#### Information:
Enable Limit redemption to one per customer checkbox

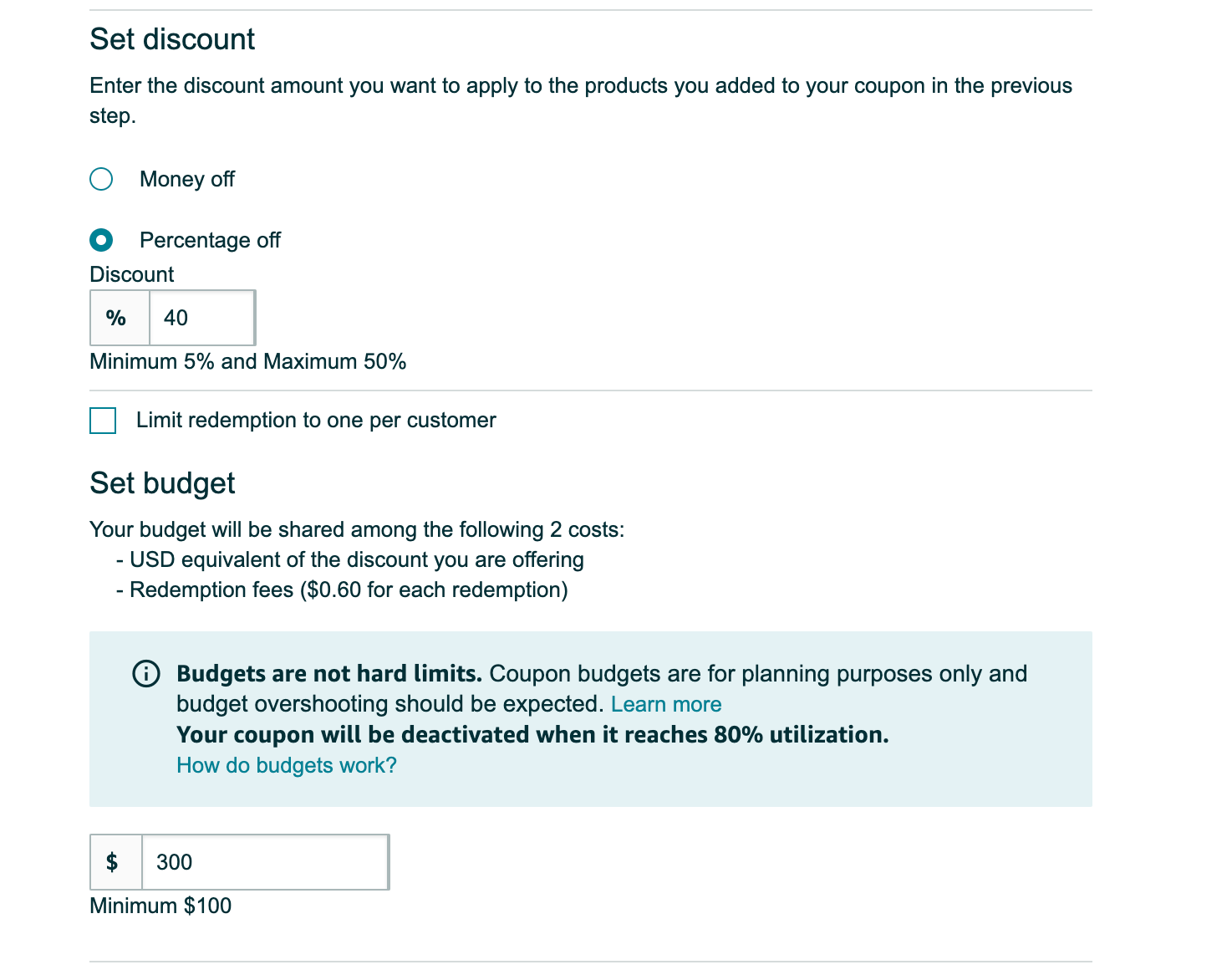point(103,421)
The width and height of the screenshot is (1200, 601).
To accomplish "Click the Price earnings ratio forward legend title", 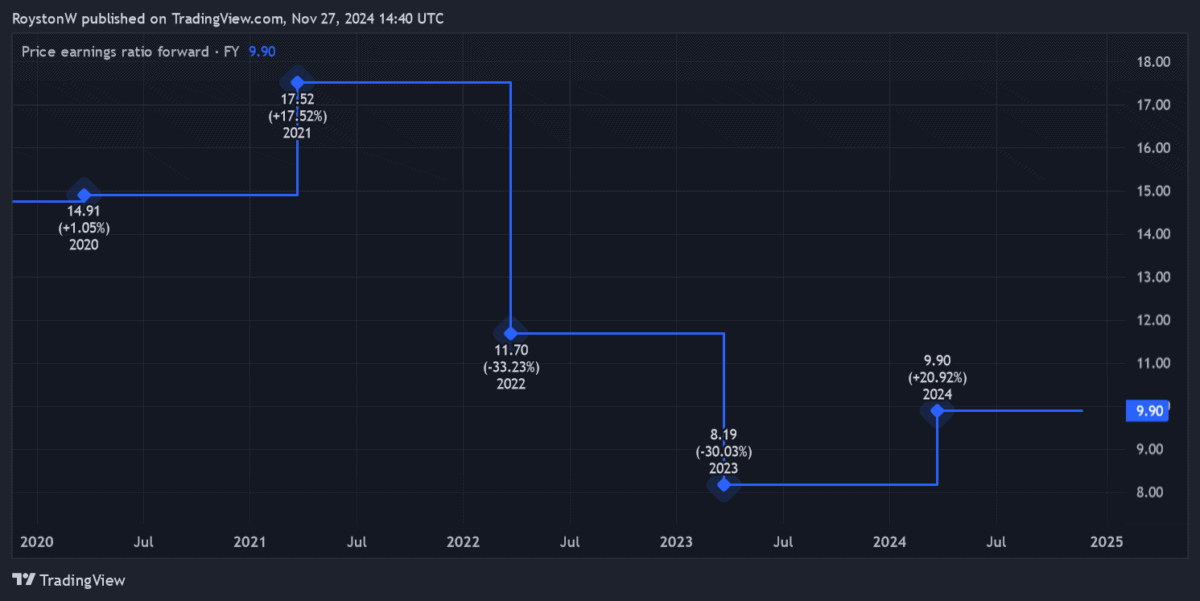I will [130, 51].
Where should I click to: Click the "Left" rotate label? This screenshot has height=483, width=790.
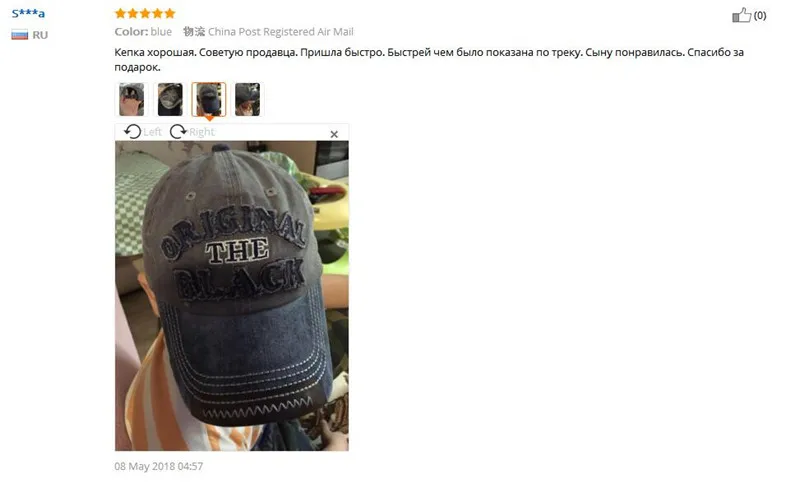[x=152, y=132]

#### Problem:
Restate word for word the lines beginning with the one that contains "Where should I" and ending with the last line of the listing; pictures stay out.

#### Exercise solution:
Where should I click to: Click the "Left" rotate label? This screenshot has height=483, width=790.
[x=152, y=132]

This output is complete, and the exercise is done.